Archive for April, 2011

Review of Health, Wealth & Happiness

April 7, 2011

Being unsure if he would ever see them again, Paul called together the elders of the church at Ephesus. He reminded them of their duty to protect God’s flock. He told them to be on guard because he knew eventually savage wolves would try to feed off the flock. These wolves in sheep’s clothing, with their perverse gospel, would seek to gather as many sheep around them as they could. Paul doesn’t say exactly what this perverse gospel would be, but perhaps he had it in mind as he concluded his words to the elders. “I have coveted no one’s silver or gold or clothes,” he reminded them. He then left them with the words of the Lord Jesus, “It is more blessed to give than to receive.”

Some years later, Paul sent Timothy to Ephesus to combat these wolves that Paul had warned of. Prominent among the false teaching being used to fleece the sheep was “that godliness is a means of gain.” These depraved men, deprived of the truth, had discovered a way to make money off ministry. By practicing what they preached, they were getting rich off Jesus. This prosperity teaching however was ruining people’s faith.

Today’s church is also confronted with this perverse gospel. Ironically, while claiming to encourage faith, the “Prosperity Gospel” actually destroys people’s faith, by substituting faith in the real gospel with faith in faith. As David Jones and Russell Woodbridge point out in their just released book Health, Wealth & Happiness: Has the Prosperity Gospel Overshadowed the Gospel of Christ? the prosperity gospel’s roots are found in the “New Thought” movement of the early twentieth century. “In the New Thought works, one can discern some of the key recurring elements of the prosperity gospel: speaking the right words, invoking a universal law of success with words, and having faith in oneself” (p. 31).

Jones and Woodbridge have PhDs from and teach at Southeastern Baptist Theological Seminary. They are both uniquely qualified in the areas of finance and Christianity. They have produced a very informative and readable critique of the prosperity movement within evangelicalism.

The book’s six chapters are grouped under two headings. Chapters one through three offer a critique of the prosperity gospel and prosperity preachers. Chapters four through six offer a correction of the false teaching of prosperity. Chapter one excavates the foundations of the prosperity gospel as being built upon “New Thought Philosophy.” In chapter two one can readily see the link between this philosophy and the unorthodoxy of the prosperity message. They conclude, “while many prosperity teachers offer the plan of salvation, they undermine the gospel with their teaching” (p. 71). Jones and Woodbridge use Joel Osteen as an example. “While Osteen certainly appears genuine and sincere in his faith, his prosperity message is anything by harmless” (p. 73). They go on to demonstrate how Osteen “misinterprets Scripture, misunderstands the gospel, and lacks theological conviction” (p. 73). Chapter three exposes the errors of prosperity theology by examining how it perverts Scripture’s teaching on: the gospel, faith, atonement, the Abrahamic Covenant, the mind, prayer, the Bible, and giving.
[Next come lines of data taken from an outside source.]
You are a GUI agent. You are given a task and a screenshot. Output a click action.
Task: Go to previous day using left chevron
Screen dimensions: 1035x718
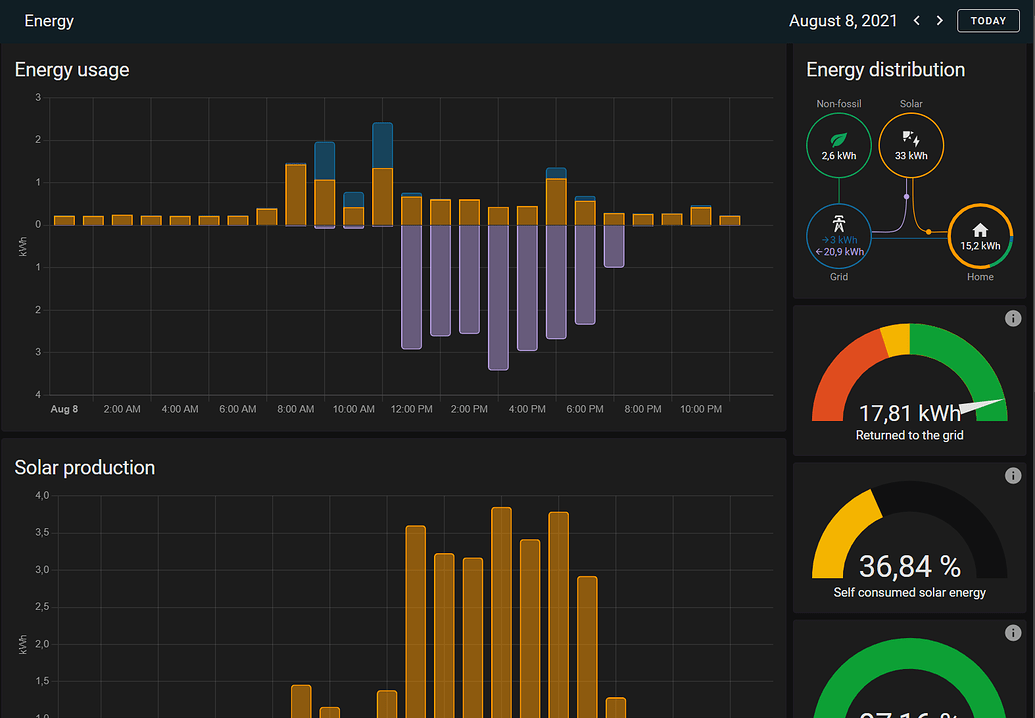tap(917, 21)
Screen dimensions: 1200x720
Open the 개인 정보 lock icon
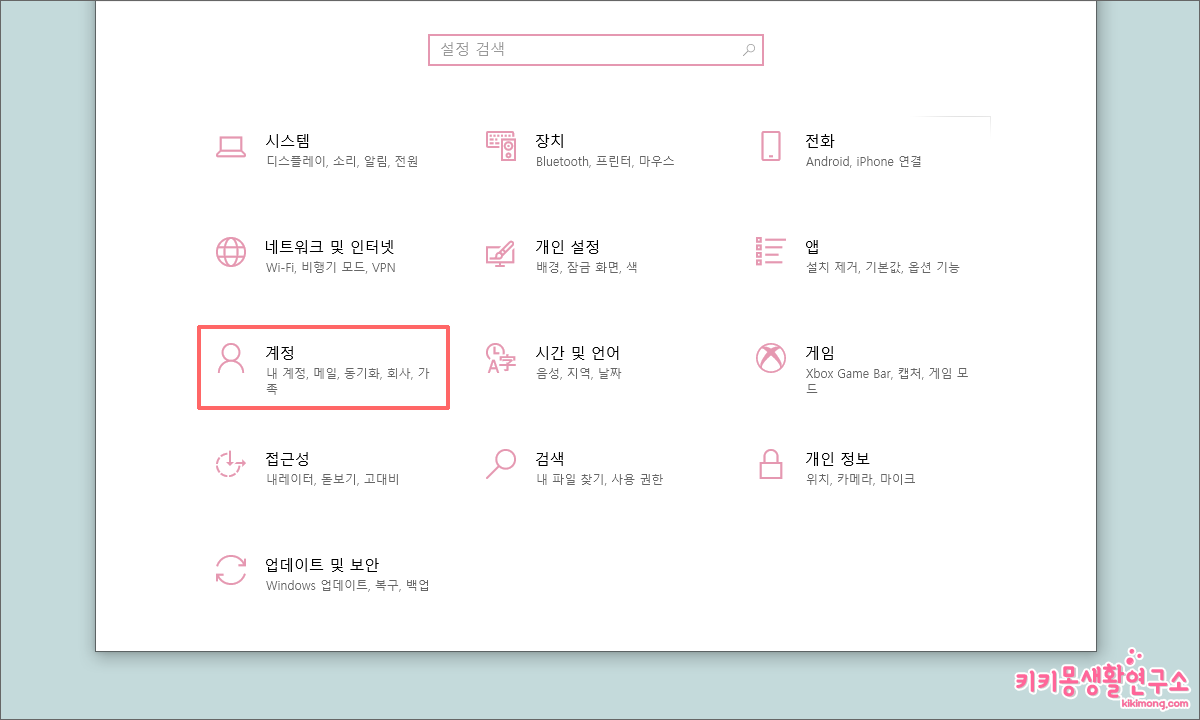click(x=770, y=464)
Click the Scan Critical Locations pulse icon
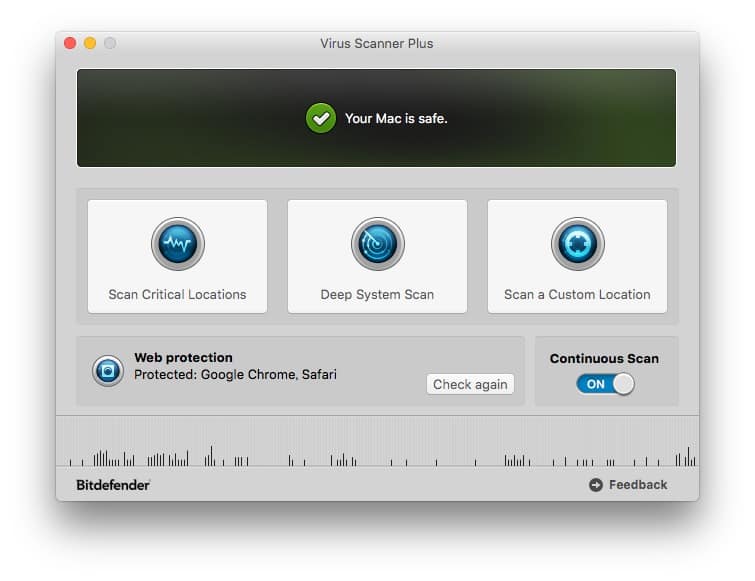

“An aspect of the prosperity gospel that makes it attractive to many believers is that it contains elements of biblical truth. Historically speaking, this has been a mark of nearly all false teaching and heresy; few would accept teaching that was clearly unbiblical” (p. 123). Part two offers a corrective by scrutinizing what the Bible really teaches about suffering (chapter four), wealth and poverty (chapter five) and giving (chapter six).

For my money, chapter five provided the most food for thought. It concludes:

Whereas the biblical gospel encourages people to work in order to meet their needs, the prosperity gospel emphasizes the conjuring of mystical forces of faith in order to meet material needs; whereas the biblical gospel stresses focusing on the material needs of others, especially those who are impoverished, the prosperity gospel focuses on acquiring wealth for oneself; and finally, whereas the biblical gospel warns people about the spiritual pitfalls of accumulated wealth, the prosperity gospel is consumed with the accumulation of wealth. The prosperity gospel is no gospel at all (p. 140).

As a pastor, it is my job to counter false teaching. Through the media, wolves have infiltrated my flock. I will recommend this book to anyone in my flock that is in danger of being devoured.

Kregel Publications freely provided this book for review and there was no expectation of a positive review.